--- Action item ---
Would you return, word for word, the lines of the data below from the line with "The width and height of the screenshot is (291, 201)." through the line with "Click the red delegate", and no others?

--- Records for this exercise ---
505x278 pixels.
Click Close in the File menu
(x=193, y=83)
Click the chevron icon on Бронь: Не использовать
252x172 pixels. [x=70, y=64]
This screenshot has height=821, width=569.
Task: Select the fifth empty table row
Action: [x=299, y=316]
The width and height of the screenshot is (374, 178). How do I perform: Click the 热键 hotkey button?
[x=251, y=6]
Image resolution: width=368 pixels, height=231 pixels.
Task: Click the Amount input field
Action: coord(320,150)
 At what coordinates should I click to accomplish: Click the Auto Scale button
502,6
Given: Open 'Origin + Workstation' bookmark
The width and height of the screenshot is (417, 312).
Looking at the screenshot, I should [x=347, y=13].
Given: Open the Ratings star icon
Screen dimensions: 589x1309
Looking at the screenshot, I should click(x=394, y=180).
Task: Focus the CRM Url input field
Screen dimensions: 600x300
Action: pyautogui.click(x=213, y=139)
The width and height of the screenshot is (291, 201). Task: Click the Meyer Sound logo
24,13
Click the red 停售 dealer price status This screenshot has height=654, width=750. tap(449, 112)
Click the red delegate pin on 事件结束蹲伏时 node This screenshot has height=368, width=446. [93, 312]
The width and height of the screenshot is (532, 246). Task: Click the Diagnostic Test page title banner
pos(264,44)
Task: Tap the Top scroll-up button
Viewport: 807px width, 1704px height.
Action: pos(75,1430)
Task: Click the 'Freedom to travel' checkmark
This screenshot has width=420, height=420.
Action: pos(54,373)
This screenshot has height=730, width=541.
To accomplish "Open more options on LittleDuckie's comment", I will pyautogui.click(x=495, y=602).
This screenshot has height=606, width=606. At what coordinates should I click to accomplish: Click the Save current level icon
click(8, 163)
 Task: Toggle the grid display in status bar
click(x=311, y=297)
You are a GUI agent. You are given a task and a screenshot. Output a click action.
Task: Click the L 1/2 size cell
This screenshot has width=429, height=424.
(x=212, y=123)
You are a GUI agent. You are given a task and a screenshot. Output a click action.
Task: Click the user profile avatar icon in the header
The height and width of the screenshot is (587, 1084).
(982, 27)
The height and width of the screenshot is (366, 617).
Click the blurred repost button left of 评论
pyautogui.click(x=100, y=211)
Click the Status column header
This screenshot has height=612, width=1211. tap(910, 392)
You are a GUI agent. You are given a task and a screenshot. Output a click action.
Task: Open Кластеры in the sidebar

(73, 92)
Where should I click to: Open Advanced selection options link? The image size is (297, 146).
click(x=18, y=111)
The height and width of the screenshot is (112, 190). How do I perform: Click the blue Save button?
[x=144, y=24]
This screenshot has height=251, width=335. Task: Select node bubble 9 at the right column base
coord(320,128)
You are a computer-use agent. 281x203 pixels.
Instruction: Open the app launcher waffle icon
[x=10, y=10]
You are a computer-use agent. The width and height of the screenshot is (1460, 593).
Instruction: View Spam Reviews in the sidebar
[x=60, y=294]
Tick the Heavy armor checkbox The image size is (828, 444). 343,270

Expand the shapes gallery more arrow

--- Output of the task ---
The width and height of the screenshot is (291, 201). Task: Click the Meyer Sound logo
24,13
Click the red 停售 dealer price status This screenshot has height=654, width=750. tap(449, 112)
Click the red delegate pin on 事件结束蹲伏时 node This screenshot has height=368, width=446. [93, 312]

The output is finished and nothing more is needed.